Я не учена вашему уму.
Когда б досель была я молодая,
всё б спорила до расцветанья щёк.
А слава что? Она — молва худая,
но это тем, кто славен, не упрёк.
О грешной славе рассуждайте сами,
а я ленюсь, я молча посижу.
Но, чтоб вовек не согласиться с вами,
что сделать мне? Я сон вам расскажу.
Зачем он был так грозно вероятен?
Тому назад лет пять уже иль шесть
приснилось мне, что входит мой приятель
и говорит: — Страшись. Дурная весть.
— О нём? — О нём. — И дик и слабоумен
стал разум. Сердце прервалось во мне.
Вошедший строго возвестил: — Он умер.
А ты держись. Иди к его жене. —
Глаза жены серебряного цвета:
зрачок ума и сумрак голубой.
Во славу знаменитого поэта
мой смертный крик вознёсся над землёй.
Домашние сбежались. Ночь крепчала.
Мелькнул сквозняк и погубил свечу.
Мой сон прошёл, а я ещё кричала.
Проходит жизнь, а я ещё кричу.
О, пусть моим необратимым прахом
приснюсь себе иль стану наяву —
не дай мне бог моих друзей оплакать!
Всё остальное я переживу.
Что мне до тех, кто правы и сердиты?
Он жив — и только. Нет за ним вины.
Я воспою его. А вы судите.
Вам по ночам другие снятся сны.
Пришла и говорю: как нынешнему снегу
легко лететь с небес в угоду февралю,
так мне в угоду вам легко взойти на сцену.

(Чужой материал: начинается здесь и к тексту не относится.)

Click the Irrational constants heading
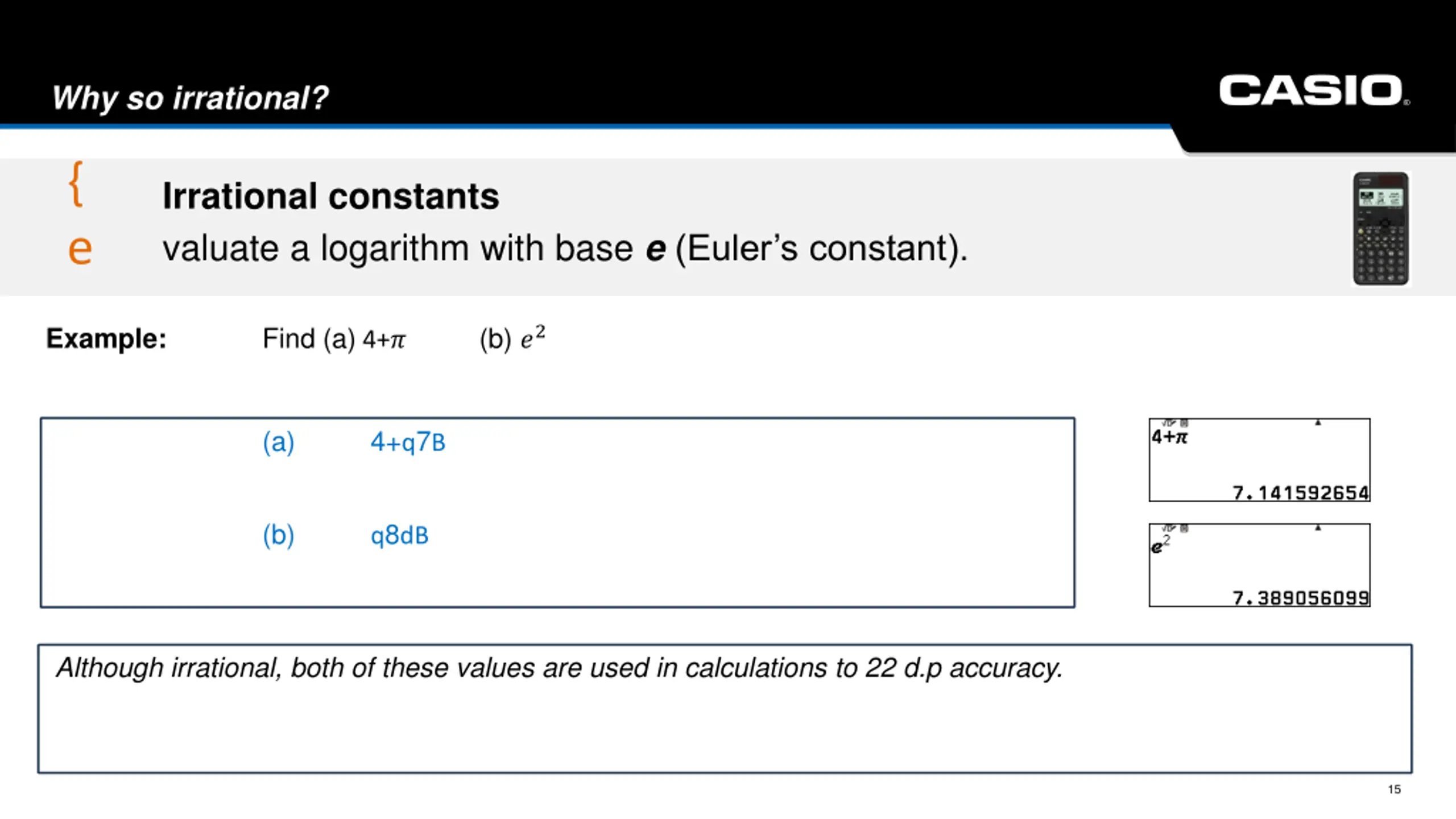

Не верьте мне, когда я это говорю.
О, мне не привыкать, мне не впервой, не внове
взять в кожу, как ожог, вниманье ваших глаз.
Мой голос, словно снег, вам упадает в ноги,
и он умрёт, как снег, и превратится в грязь.
Неможется! Нет сил! Я отвергаю участь
явиться на помост с больничной простыни.
Какой мороз во лбу! Какой в лопатках ужас!
О, кто-нибудь, приди и время растяни!
По грани роковой, по острию каната —
плясунья, так пляши, пока не сорвалась.
Я знаю, что умру, но я очнусь, как надо.
Так было всякий раз. Так будет в этот раз.
Исчерпана до дна пытливыми глазами,
на сведенье ушей я трачу жизнь свою.
Но тот, кто мной любим, всегда спокоен в зале.
Себя не сохраню, его не посрамлю.
Когда же я очнусь от суетного риска
неведомо зачем сводить себя на нет,
но скажет кто-нибудь: она была артистка,
и скажет кто-нибудь: она была поэт.
Измучена гортань кровотеченьем речи,
но весел мой прыжок из темноты кулис.
В одно лицо людей, всё явственней и резче,
сливаются черты прекрасных ваших лиц.
Я обращу в поклон нерасторопность жеста.
Нисколько мне не жаль ни слов, ни мук моих.
Достанет ли их вам для малого блаженства?
Не навсегда прошу — но лишь на миг, на миг.